I know a lot of people say I spread myself thin from our Connecting Families phone campaigns to restoring Michigan’s “Good Time” prison credits to the Michigan Black Mama’s Bail Out. No mom should be in prison. No mom should be in jail. I want every Black mom, every mom period to be bailed out, especially on Mother's Day. I'm all for that.  

So, I don't feel like I'm spreading myself thin. I feel like all of these are small labors of love that I get a reward from. I get to see someone that I'm feeding smile and be grateful. I know that that food was probably what is keeping them from one week to the next. Or I get to say, ‘I'm working hard towards getting those that's wrongfully convicted out of prison or getting juvenile lifers resentenced.’ I can see the fruits of my labors in those coming home. I can see them slowly joining and becoming organizers themselves, and really trying to use their voice and their experience that was negative for good, for the greater of the community, and not just for ourselves.

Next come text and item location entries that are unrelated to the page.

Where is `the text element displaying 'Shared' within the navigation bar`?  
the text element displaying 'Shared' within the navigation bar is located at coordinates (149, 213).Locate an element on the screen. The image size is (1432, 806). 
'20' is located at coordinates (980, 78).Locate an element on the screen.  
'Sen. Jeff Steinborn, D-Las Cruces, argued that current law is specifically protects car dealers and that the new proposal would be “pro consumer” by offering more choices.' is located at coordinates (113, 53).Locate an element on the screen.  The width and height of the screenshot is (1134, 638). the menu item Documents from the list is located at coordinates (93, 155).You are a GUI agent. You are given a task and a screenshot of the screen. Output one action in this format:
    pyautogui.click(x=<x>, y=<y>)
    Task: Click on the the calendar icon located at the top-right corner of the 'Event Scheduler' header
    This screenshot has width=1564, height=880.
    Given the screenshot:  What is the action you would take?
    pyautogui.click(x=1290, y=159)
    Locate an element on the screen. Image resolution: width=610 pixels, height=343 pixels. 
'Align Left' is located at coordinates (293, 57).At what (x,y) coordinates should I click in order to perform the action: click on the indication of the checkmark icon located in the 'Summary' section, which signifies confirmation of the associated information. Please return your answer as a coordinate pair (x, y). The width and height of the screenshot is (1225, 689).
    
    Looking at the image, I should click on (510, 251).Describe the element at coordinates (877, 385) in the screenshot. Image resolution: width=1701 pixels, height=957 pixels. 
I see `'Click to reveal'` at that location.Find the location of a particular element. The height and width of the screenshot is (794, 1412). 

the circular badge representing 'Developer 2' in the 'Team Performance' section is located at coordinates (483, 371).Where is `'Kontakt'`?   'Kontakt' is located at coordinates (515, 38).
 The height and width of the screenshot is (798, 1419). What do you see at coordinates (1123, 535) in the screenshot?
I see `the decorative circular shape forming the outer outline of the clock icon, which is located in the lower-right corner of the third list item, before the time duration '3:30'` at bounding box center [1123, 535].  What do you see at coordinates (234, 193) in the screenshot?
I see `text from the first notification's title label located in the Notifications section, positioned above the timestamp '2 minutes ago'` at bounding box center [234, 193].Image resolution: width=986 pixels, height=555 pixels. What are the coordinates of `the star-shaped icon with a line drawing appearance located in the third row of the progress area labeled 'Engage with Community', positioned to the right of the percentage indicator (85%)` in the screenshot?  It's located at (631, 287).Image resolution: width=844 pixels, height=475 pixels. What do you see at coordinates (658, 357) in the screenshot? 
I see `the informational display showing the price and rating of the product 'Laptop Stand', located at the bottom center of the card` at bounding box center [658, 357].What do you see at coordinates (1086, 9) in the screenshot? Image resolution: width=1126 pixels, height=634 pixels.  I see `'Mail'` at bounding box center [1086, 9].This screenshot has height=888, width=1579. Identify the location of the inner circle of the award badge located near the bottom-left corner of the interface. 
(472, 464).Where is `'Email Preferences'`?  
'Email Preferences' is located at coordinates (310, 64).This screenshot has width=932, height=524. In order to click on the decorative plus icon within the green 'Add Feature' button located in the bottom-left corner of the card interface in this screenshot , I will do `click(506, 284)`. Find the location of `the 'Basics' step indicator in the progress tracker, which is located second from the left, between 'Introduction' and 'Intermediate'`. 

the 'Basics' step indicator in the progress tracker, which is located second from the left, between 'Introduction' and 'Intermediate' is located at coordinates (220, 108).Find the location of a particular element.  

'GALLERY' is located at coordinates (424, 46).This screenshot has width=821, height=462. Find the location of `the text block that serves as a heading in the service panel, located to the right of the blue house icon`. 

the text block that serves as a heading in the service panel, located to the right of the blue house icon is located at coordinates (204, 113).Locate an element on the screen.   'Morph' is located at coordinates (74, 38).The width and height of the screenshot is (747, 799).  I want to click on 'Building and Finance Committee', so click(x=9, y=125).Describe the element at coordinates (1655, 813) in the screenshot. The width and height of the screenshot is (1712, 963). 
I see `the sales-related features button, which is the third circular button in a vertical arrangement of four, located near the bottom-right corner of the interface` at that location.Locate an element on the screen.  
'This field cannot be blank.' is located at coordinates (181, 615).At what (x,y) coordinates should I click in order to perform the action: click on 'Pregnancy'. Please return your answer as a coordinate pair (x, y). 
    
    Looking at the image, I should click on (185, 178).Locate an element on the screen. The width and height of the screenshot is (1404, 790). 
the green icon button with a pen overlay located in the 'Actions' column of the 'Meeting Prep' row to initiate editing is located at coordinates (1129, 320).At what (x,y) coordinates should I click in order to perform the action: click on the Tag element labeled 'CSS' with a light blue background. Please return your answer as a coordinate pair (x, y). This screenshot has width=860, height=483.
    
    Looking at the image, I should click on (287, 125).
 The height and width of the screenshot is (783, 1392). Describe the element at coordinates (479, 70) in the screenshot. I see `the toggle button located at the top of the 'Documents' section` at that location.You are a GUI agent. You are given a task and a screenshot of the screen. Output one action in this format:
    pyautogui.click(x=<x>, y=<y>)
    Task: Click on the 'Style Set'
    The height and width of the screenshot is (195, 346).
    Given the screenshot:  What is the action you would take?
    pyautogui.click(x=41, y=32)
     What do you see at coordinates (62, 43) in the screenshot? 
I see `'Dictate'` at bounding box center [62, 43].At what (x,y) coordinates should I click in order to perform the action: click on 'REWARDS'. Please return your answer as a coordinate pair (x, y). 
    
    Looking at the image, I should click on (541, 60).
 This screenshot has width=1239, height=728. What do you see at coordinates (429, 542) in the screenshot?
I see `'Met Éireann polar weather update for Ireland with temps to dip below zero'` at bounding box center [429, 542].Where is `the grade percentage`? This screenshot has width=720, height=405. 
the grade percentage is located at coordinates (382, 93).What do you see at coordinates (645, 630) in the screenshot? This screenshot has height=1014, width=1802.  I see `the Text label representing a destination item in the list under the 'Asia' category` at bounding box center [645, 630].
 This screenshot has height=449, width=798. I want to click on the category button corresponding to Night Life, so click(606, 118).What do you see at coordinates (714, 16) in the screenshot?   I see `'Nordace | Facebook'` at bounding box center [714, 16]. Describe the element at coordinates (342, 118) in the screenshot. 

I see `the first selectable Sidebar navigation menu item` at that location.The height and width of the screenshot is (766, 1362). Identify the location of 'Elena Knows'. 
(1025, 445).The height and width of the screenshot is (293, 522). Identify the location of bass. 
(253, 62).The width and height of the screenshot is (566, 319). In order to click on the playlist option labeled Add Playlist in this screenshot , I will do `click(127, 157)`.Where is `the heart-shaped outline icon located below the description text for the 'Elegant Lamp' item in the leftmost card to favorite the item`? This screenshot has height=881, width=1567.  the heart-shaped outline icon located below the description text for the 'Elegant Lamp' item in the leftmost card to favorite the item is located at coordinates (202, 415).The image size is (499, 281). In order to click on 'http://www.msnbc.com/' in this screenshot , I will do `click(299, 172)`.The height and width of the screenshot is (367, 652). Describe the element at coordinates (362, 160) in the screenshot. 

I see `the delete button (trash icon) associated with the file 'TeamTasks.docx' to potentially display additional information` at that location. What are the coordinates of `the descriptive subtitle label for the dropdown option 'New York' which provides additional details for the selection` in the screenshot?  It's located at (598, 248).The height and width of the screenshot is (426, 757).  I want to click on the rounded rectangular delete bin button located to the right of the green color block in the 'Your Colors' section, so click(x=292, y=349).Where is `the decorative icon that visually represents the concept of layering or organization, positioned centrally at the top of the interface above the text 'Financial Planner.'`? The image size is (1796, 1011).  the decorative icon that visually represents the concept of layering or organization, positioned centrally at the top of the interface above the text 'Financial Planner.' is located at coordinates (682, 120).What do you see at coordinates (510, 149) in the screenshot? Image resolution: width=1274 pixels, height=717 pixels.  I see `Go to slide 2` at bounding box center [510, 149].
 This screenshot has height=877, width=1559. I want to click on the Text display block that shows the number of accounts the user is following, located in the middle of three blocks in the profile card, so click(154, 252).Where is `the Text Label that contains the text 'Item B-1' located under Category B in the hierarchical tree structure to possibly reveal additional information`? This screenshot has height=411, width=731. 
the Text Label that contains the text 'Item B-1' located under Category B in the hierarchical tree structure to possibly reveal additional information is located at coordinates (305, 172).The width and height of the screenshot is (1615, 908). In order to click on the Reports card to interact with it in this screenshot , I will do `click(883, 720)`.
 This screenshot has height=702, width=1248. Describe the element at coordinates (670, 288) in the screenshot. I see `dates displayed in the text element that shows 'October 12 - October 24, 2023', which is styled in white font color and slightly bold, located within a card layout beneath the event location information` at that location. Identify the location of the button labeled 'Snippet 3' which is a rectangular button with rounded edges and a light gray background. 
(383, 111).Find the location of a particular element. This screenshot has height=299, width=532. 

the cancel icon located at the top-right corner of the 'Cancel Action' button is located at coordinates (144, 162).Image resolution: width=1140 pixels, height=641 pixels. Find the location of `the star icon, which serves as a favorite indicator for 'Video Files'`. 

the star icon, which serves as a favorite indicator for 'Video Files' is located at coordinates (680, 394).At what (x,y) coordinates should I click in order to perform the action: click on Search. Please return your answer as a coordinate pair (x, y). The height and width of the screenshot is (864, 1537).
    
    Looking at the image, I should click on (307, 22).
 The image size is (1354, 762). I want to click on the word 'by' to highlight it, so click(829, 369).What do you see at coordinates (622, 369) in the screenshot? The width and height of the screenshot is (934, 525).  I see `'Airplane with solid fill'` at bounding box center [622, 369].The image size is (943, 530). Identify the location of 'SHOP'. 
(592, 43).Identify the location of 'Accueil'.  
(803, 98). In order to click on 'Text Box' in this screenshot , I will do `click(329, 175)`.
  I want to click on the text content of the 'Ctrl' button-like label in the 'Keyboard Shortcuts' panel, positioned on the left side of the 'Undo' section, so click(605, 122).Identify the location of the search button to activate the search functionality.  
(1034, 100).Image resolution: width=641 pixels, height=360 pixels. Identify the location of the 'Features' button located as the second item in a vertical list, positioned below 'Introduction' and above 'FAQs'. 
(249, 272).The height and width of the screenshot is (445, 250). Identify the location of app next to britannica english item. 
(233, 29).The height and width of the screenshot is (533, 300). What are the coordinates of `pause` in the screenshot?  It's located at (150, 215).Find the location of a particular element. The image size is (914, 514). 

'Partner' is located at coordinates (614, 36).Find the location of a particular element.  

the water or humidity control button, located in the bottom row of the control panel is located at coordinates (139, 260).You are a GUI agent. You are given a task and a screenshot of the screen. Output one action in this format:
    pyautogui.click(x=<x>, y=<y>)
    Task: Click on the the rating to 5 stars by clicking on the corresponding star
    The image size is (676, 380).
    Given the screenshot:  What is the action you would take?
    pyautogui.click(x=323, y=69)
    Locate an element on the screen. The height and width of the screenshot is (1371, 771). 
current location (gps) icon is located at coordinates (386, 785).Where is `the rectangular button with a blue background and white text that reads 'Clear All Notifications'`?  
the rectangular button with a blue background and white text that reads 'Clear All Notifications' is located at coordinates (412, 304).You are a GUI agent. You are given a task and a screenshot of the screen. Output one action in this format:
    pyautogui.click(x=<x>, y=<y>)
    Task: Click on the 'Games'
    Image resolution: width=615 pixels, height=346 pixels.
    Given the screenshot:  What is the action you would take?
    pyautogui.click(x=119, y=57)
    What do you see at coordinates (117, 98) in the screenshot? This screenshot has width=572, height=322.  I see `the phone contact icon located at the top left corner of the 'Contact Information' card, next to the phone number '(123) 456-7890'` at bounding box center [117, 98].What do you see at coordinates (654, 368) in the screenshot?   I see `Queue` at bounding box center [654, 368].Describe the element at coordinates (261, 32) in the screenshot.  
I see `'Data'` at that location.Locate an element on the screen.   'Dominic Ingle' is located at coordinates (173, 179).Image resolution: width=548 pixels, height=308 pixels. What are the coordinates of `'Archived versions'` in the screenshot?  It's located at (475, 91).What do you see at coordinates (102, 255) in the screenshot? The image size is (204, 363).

Machelle // Photo Credit: Cyndi Elledge

We need to stop incarcerating our Black women for such petty mess and start giving them what they need as far as resources to help with their kids, to help with their housing, to help with their employment. I am a Black woman that came out of the system, and if I had not kept my sanity and had it not been for God, I'd probably be on the streets myself, begging or sleeping on the streets. It's important to me because our people, our Black women are more likely to get thrown in jails and prisons than a white person. We need to focus on that ratio. It's important that they stop stigmatizing black women and say, ‘Oh well, she stole a $50 purse. I think she should get 90 days and a $1000 fine.’ That's not how it goes. 'Cause if a white woman steals a $50 purse she's gonna get a slap on the wrist and maybe a $50 fine, which is the cost of the purse. Call it what you wanna call it. The system is biased and is geared towards tearing us down. And it stops when one of us steps up because if one speaks up, many more will step up and speak up. It's gonna take the village to stop our women from going into them stigmatized, racist jails. I wanna see it stopped.